Our nomogram used the following prognostic factors, which were shown in previous studies to be associated with survival in patients with mTGCT: age at diagnosis (26); surgical status of primary site and metastatic site (8); chemotherapy (27); radiotherapy; insurance status (28) and whether has liver (23,24), lung (28), bone (23), and brain (23) metastasis, lymphovascular invasion (29), and histology (29). As far as we know, this is the first study in which a nomogram to predict CSS for patients with mTGCTs. The AUC values for 1- and 3-year CSS were 0.736 and 0.727, respectively, indicating the good discriminative ability of the nomogram.

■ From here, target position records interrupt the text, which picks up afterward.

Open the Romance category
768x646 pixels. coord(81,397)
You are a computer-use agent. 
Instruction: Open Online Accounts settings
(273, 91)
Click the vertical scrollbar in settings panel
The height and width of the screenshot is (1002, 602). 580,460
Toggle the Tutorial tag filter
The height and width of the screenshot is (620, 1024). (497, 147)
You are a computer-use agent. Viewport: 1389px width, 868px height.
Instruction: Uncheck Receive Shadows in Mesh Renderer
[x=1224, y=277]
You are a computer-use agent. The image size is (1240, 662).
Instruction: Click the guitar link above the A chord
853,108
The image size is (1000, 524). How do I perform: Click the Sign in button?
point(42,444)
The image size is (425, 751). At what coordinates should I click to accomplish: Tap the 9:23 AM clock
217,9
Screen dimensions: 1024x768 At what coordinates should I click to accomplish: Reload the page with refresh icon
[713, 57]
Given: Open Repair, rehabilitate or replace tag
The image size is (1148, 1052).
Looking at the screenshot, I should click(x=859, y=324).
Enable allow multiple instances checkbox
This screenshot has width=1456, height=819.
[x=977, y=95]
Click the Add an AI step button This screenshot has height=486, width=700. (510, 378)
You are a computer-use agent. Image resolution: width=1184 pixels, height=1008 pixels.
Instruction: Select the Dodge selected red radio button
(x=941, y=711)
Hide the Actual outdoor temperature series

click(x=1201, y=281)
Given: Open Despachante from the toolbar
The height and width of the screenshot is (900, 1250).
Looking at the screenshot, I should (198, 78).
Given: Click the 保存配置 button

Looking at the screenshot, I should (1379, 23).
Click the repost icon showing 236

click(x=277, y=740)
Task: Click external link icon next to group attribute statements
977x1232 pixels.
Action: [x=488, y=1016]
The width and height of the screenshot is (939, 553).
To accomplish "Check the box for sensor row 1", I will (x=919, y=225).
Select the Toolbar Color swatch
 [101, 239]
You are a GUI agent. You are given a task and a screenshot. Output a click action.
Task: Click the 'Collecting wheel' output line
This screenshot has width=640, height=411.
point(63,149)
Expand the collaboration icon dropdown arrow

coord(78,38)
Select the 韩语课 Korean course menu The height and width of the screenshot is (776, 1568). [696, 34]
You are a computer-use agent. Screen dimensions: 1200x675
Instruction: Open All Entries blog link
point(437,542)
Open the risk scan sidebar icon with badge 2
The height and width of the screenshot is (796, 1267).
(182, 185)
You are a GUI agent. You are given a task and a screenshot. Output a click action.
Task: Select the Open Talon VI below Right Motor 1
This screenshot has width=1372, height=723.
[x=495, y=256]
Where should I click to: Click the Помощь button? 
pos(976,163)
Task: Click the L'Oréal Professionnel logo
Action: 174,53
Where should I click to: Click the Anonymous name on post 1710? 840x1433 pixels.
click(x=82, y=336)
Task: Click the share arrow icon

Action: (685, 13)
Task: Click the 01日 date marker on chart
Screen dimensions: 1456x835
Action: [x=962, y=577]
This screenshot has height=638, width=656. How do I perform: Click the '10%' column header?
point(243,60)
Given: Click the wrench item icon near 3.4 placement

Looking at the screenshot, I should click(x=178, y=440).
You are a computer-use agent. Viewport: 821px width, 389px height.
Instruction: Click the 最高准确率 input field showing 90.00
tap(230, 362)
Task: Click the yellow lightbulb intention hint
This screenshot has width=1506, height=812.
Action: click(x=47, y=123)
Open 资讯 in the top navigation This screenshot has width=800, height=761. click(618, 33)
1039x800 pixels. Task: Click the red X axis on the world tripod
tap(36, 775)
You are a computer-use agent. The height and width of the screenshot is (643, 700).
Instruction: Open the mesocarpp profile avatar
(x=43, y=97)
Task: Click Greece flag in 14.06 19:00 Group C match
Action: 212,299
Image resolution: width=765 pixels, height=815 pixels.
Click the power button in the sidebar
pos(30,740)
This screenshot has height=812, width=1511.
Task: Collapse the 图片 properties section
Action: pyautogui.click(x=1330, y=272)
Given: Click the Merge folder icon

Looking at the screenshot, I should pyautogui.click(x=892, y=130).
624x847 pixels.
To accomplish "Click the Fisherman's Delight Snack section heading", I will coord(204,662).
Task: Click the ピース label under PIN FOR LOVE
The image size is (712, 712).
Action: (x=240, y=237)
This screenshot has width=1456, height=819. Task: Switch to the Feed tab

We acknowledge that there are some limitations to our research. First, our study was retrospective in nature, with inevitable selection bias. Second, the SEER database only captured lung, liver, bone, brain, and lymph node distant metastatic sites. Therefore, we were unable to compare survival rates associated with other metastatic sites, although for patients with TGCTs, these are the most common metastatic sites. Third, there was a lack of information about treatment strategies, family history, serum tumor markers and the size of metastatic lesions, which may cause bias. Fourth, a previous study indicated that there are some errors regarding TNM staging in SEER database (30). However, these errors were largely due to the S and N categories, and we had already avoided those factors in this study. Finally, external validation is essential to prove the accuracy and clinical utility of our models. However, this was a real-world study based on a large sample size, and these limitations do not weaken our conclusions.

Conclusions

In summary, the site of distant metastasis is an independent prognostic factor for cancer specific survival. We developed a nomogram to predict the 1- and 3-year CSS of patients with mTGCTs, which can help patients and clinicians accurately predict mortality risk and recommend a personalized treatment modality.